So, I have created in that way my pymc3.model, as you can see again here, roughly speaking, the GLM-Logistic is a good choice ?
Thankyou for your time @jonsedar Greetings from Spain!
Sure, a Bernoulli likelihood doesn’t sound unreasonable (and greetings from Korea btw)
As it happens, I have a linear submodel very much like that as part of a bigger model I’m building right now. The following probably doesn’t mean much without lengthy explanation, but if you’re thinking about this already I would hope it helps more than hinders
The linear model comprises 21 ‘insured states’ (USA States) that I’ve expressed as a non-centred part-pooled hierarchy, plus about 8 other features (all pooled), and this is transformed through an invlogit to become psi, which informs the Bernoulli to generate pi.

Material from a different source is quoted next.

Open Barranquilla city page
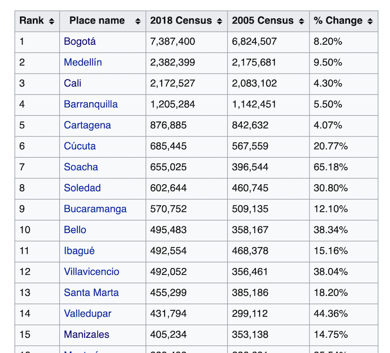Image resolution: width=390 pixels, height=353 pixels. [91, 104]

## hierarchical intercept on insured state, non-centered param
psi_insured_state_mu = pm.Normal('psi_insured_state_mu',
mu=0., sigma=1.)
psi_insured_state_sigma = pm.InverseGamma('psi_insured_state_sigma',
alpha=11., beta=10.)
psi_insured_state_offset = pm.Normal('psi_insured_state_offset',
mu=0., sigma=1.,
dims='names_insured_state_topn')
psi_insured_state = (psi_insured_state_mu +
psi_insured_state_offset * psi_insured_state_sigma)
## the rest of the features, pooled linear model
psi_b = pm.Normal('psi_b', mu=0., sigma=1., dims='names_j_psi')

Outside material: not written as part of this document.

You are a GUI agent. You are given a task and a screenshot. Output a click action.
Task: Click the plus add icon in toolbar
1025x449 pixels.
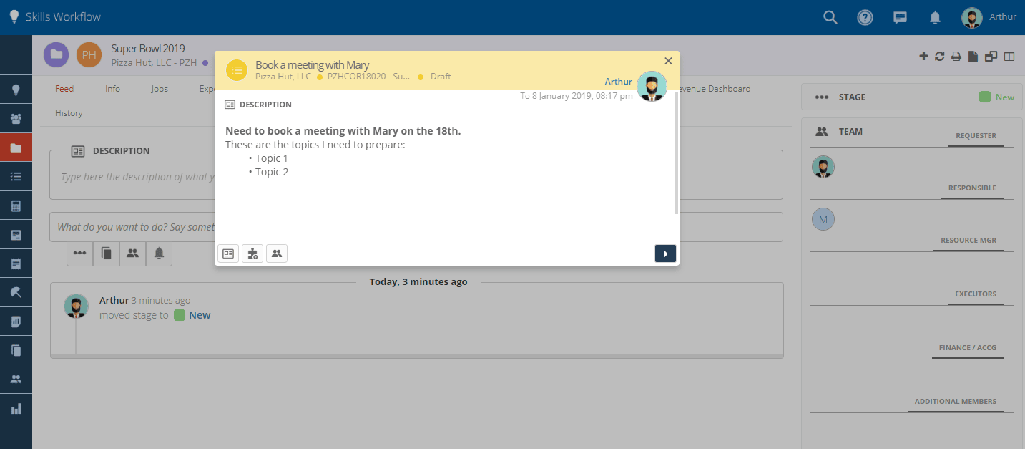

psi_bx = psi_insured_state[x_insured_state_psi] + tt.dot(psi_b, x_psi.T)
psi = pm.math.invlogit(psi_bx)
## bernoulli likelihood
pi = pm.Bernoulli('pi', p=psi, observed=y_pi, dims='obs_id_psi')
1 Like
Thank you very much for presenting me this example, it can help me to give another vision to my case.

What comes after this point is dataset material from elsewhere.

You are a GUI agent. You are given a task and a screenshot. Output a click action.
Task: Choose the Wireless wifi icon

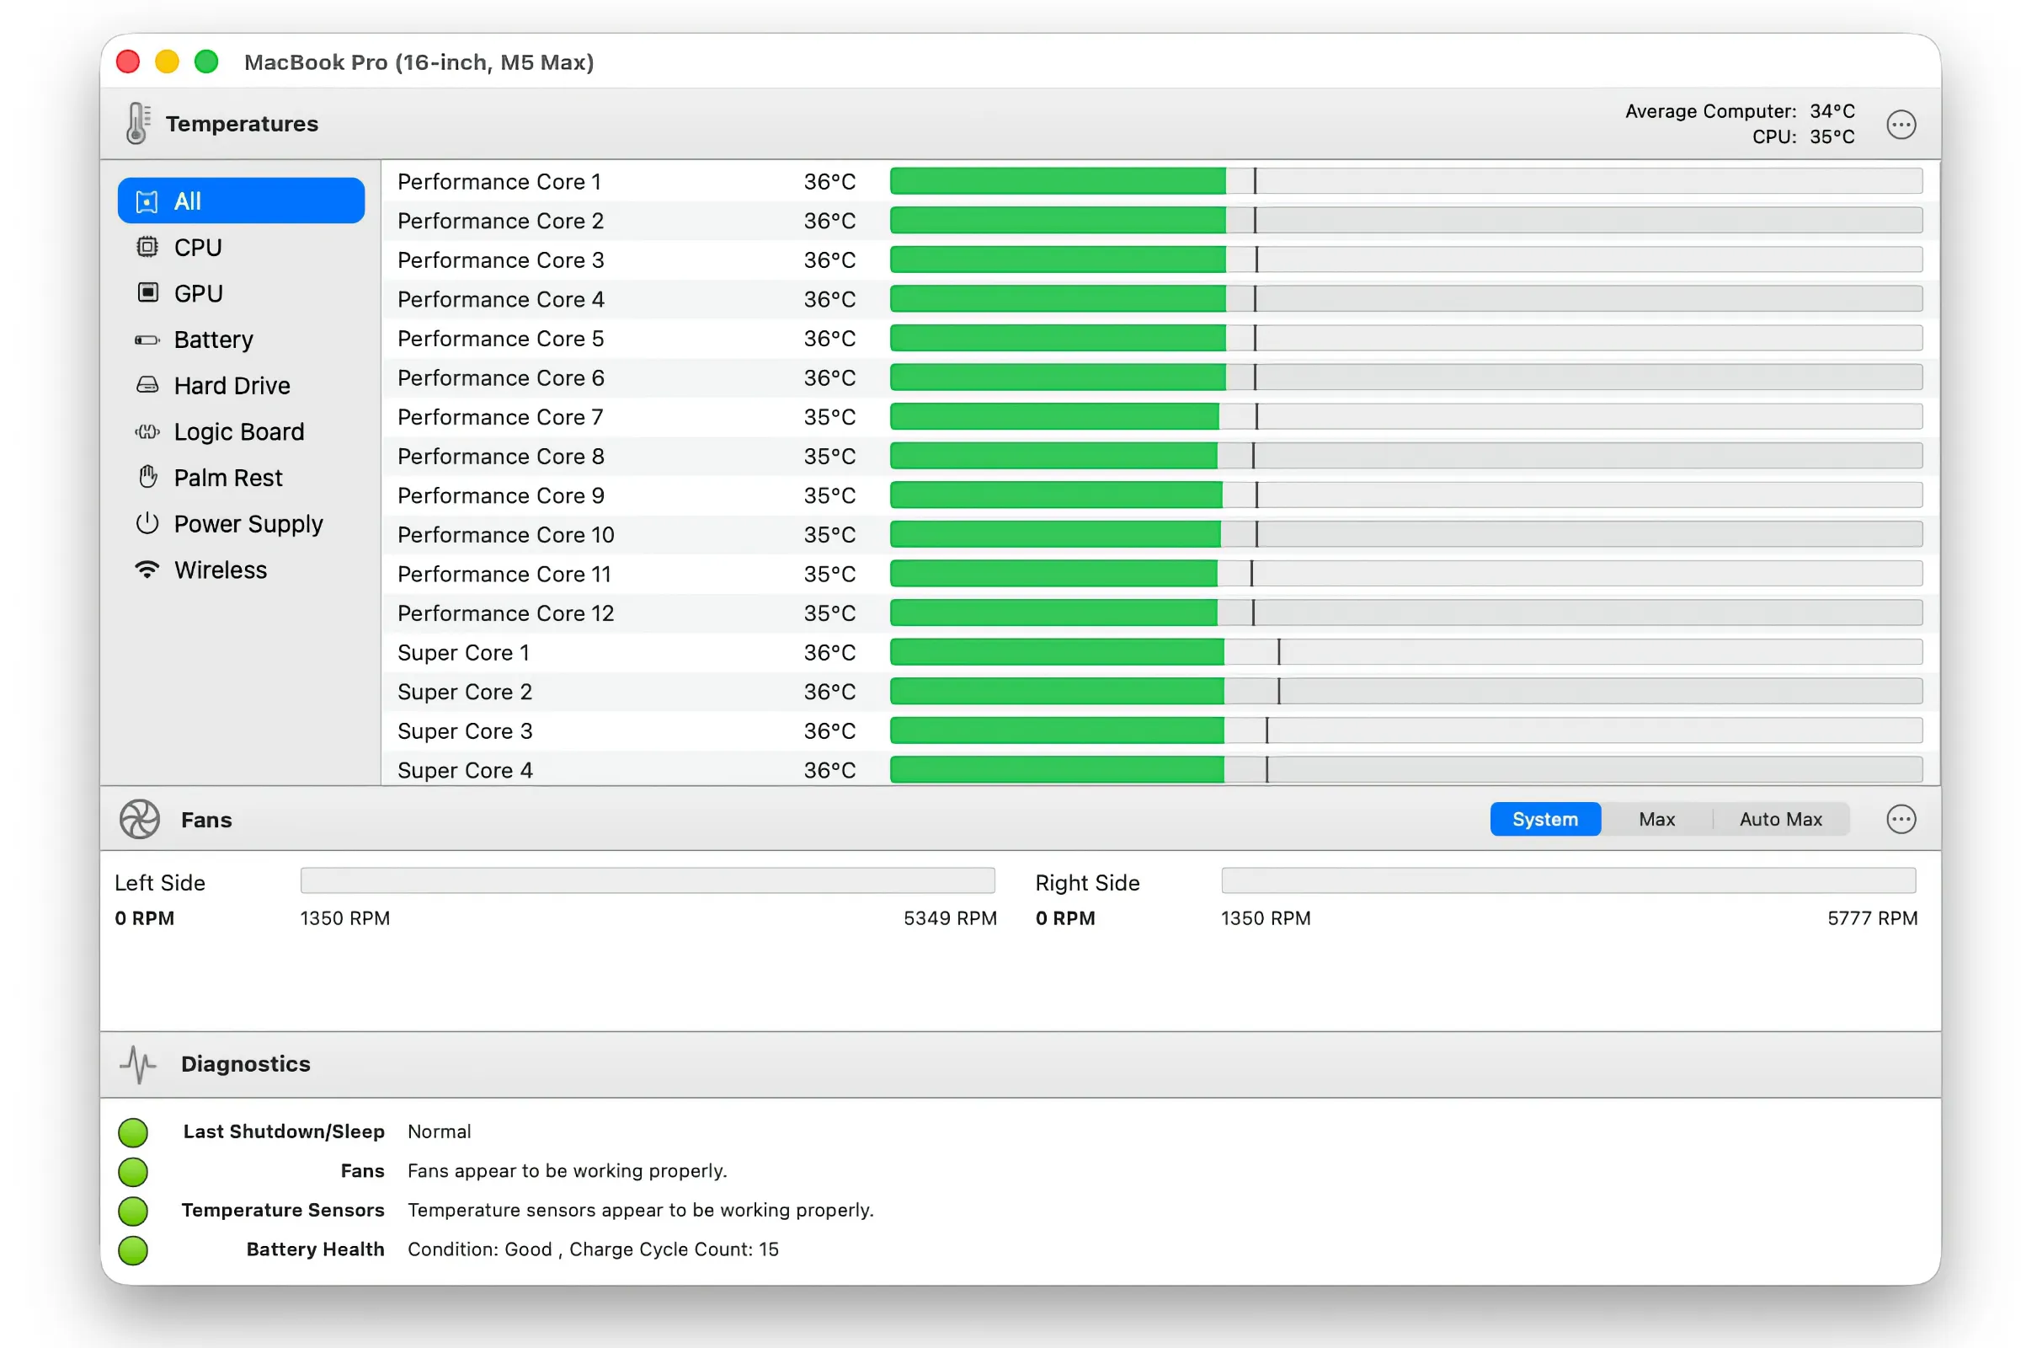147,569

I forgot to show you before, and it is also another doubt I have. I check my model with check_test_point(), I don’t know very well how to interpret it with respect to my model, does it give reasonable values? It’s the last question hehe.
Well, there’s no -inf
s I don’t think this function gives you much introspection into the model architecture though - you probably want to look at the prior and posterior predictive checks e.g. Prior and Posterior Predictive Checks — PyMC3 3.10.0 documentation
Cheers, Jon